Catholic League president Bill Donohue comments on the growing tension between President Biden and the bishops:

President Biden has been in office for just over a month and already he is on a collision course with the bishops. It reached a new level today when he issued a statement endorsing the Equality Act; next week it will be voted on in the House and will also be reintroduced in the Senate.

Biden sees the Equality Act as granting “dignity and respect” to everyone, making sure that “America lives up to our foundational values of equality and freedom for all.” He says it is needed because “LGBTQ+ Americans” have been denied “full equality.”

This is a dishonest account. If the bill were as benign as Biden says it is, why would the United States Conference of Catholic Bishop’s (USCCB) be so adamantly opposed to it? The bishops have not been fooled. The Equality Act is, without a doubt, the most radical assault on religious liberty, the right to life, and privacy rights ever packaged into one bill.

When Archbishop José Gomez, chairman of the USCCB, warned in November that some of Biden’s policies were troubling, he explicitly mentioned “the passage of the Equality Act.” As the bishops have previously noted, it could gut the autonomy of Catholic hospitals, especially with regards to reproductive issues. It could also be used to compel Catholic schools to grant boys access to the locker rooms and shower facilities of girls.

Of course, Biden never mentions such matters. His speechwriters are masters of spin.

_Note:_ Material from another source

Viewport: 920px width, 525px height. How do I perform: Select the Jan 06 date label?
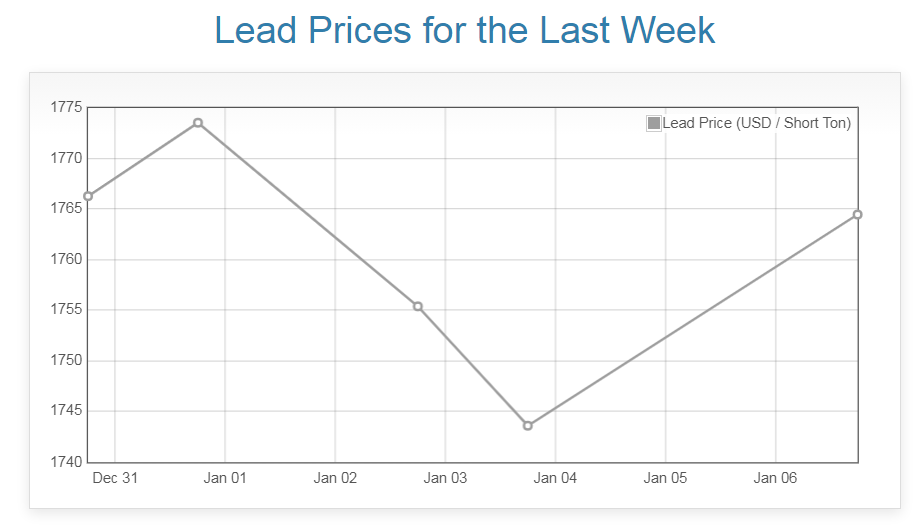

Gomez said the Equality Act poses “a serious threat to the common good,” but that wasn’t the worst of it. What made it really treacherous was its endorsement by a Catholic president. The chairman of the USCCB rightly observed that “it creates confusion among the faithful about what the Church actually teaches on these questions.”

Biden’s statement today promoting the passage of the Equality Act means that the collision course with the bishops has reached its destination. Biden has formally triggered the crash.